Text section ::
0

hello everyone , I have observed something strange The lines print('$!/\\@$@!') and print('$!/\@$@!') are yielding same result . Can someone say why can this happen.

21st Oct 2016, 7:54 PM
Sivasai Vemuri
Sivasai Vemuri - avatar
3 Réponses
+ 1
You just discovered that the backlash (\) character escapes some characters, that otherwise have a special meaning. For more information read this please: https://learnpythonthehardway.org/book/ex10.html
21st Oct 2016, 8:26 PM
Amarie
+ 1
Because backslash hints Python to expect a 'special escape sequence'. When one is not found (@ is not special), it dumps both \ and @. Compare: >>> print('\\\\') \\ >>> print('\\\\ \@') \\ \@ >>> print('\\\\ \n') \\ <----- \n is "newline" (empty line here) >>> Learn Python The Hard Way (Escape Sequences section): https://learnpythonthehardway.org/book/ex10.html
22nd Oct 2016, 12:09 PM
Kirk Schafer
Kirk Schafer - avatar
0
if that is the case, the output of the first statement must be $!/\@$@! and that of second must be $!/@$@!, right?

Source data ::

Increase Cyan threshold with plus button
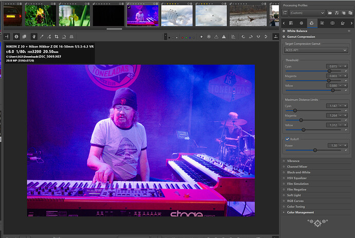This screenshot has width=355, height=238. click(346, 67)
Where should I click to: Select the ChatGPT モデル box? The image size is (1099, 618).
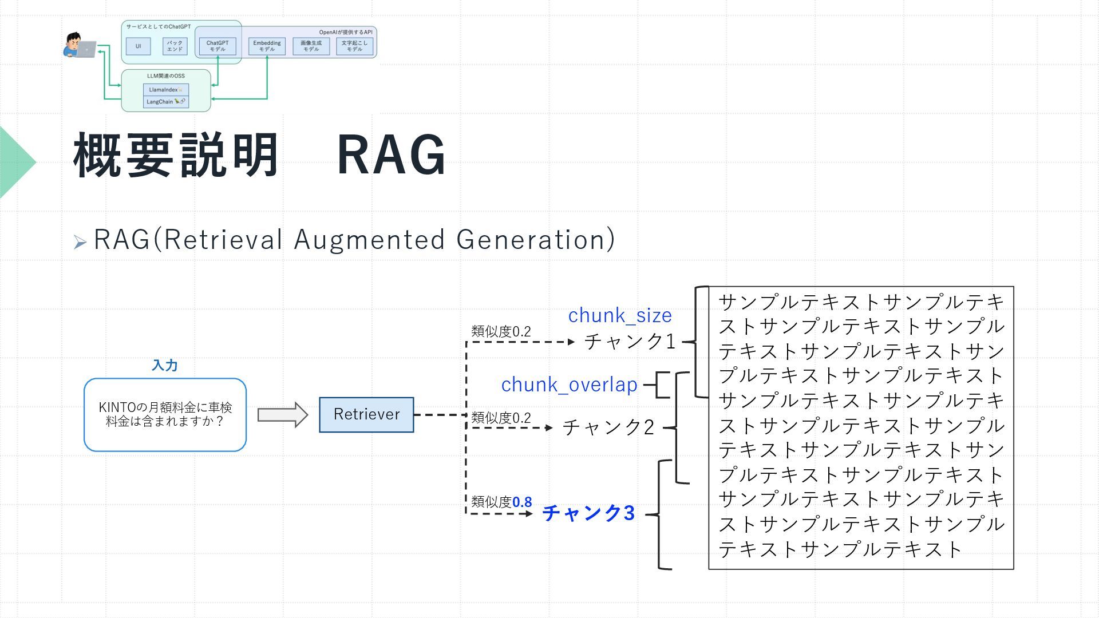click(218, 46)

Task directions :: From the thread about Python backslash escapes, reproduce verbatim the part that opens with the words containing "hello everyone , I" and closes with "can this happen.".

Output of the task ::
hello everyone , I have observed something strange The lines print('$!/\\@$@!') and print('$!/\@$@!') are yielding same result . Can someone say why can this happen.